EXERCISE DIRECTIONS
From the data below, repeat exactly the lines from the line with "Where should I click to: Leave" to the line with "Click the Word解释", both included.

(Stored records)
* * *

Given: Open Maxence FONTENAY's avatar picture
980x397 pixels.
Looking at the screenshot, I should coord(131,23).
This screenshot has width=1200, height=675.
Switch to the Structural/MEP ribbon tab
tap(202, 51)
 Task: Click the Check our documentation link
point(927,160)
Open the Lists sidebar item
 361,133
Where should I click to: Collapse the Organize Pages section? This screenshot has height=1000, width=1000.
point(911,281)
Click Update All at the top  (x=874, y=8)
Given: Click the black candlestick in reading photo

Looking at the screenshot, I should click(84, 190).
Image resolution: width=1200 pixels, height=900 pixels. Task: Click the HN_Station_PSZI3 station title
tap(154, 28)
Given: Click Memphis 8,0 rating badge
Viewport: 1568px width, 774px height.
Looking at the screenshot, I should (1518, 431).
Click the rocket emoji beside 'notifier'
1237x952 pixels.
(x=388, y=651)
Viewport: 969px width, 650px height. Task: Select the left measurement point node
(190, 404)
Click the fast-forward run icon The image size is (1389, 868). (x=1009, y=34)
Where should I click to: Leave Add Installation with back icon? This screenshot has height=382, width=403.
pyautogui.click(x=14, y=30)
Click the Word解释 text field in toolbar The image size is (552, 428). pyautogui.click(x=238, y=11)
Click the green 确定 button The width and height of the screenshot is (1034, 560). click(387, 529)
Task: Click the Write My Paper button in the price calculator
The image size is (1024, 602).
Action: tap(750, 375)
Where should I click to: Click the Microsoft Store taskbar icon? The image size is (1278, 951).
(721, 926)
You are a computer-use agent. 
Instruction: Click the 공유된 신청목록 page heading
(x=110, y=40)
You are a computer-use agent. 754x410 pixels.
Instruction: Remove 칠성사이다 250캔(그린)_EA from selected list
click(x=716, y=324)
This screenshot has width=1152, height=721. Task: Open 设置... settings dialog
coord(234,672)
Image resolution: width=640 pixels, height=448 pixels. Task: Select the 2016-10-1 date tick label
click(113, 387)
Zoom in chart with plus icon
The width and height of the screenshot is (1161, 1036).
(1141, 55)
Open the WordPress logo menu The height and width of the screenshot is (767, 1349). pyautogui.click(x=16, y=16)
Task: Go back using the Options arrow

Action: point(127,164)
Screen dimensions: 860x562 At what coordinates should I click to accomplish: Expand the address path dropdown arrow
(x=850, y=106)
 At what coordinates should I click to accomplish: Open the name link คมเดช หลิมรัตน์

* * *

WRITTEN RESPONSE
Where should I click to: Leave Add Installation with back icon? This screenshot has height=382, width=403.
pyautogui.click(x=14, y=30)
Click the Word解释 text field in toolbar The image size is (552, 428). pyautogui.click(x=238, y=11)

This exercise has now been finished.